Paul Fusco’s “Fallen Soldiers” is a moving series of photographs from funerals for U.S. soldiers. Janós Sugár’s “Typewriter of the Illiterate” is a riveting video showing images of presumably poor people around the world posing with their automatic weapons. At one moment, a tribal warrior in Central Asia morphs into a tribal warrior in Africa, each brandishing his Kalashnikov in roughly the same way.

The most unnerving piece is David Krueger’s “Bringing the War Home.” This is an installation so tucked away into a corner of the exhibit space that you might be hesitant to enter. Once inside, you find yourself first in a shattered Iraqi house, and then in a humble American home—you walk from one into the other. The Iraqi house is in complete upheaval, and is easy enough to decipher. You have to work harder on the American house, straining to see that it has been raided by someone—the FBI? Drawers are pulled open and the computer is smashed. “Traitor” is spray-painted on the wall. The space is appropriately claustrophobic.

There are other powerful pieces as well, such as Ilkka Uimonen’s “Statute,” a series of photos, hung at conflicting angles, showing richly textured but heartbreaking black and white scenes from the Iraq war. Looking at them and at the projected images in the middle of the room, you have the sense of seeing an unreported, almost unknown war.
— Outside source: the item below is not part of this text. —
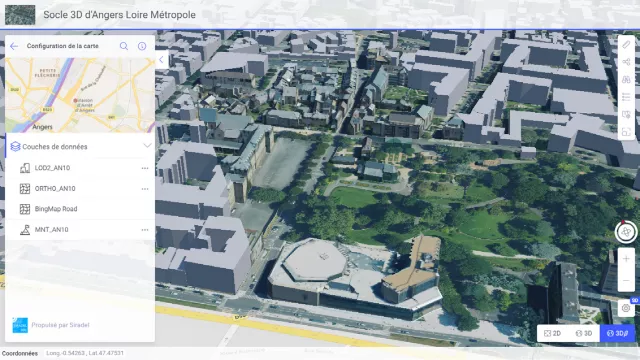Open the map settings gear

point(626,308)
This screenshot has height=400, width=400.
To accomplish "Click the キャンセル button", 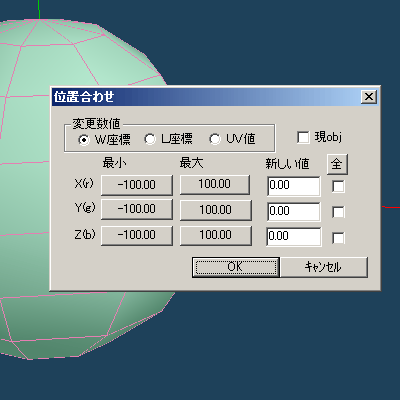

But the single installation that held my attention the longest is Martin Zet’s Third Reich “rap video.” It shows Hitler performing his infamous jig at the news that France had surrendered, while Goering joins in the joy. Zet runs the brief footage on a loop, accompanied by a rap song by Swollen Members. I couldn’t make the words out, but as a background beat for the Hitler hop, the song was irresistible. Of course, the whole thing has a truly subversive Three Stooges flava.

And what about the Bushes? Forrest Prince made the current president the centerpiece of his card game. Surrounded by Aces, heads of the IMF and such, Jr. is the Joker. Or, as the normally beatific Prince has it, the Jerk.

David Theis is the author of Rio Ganges, a novel set in Mexico. He lives in Houston.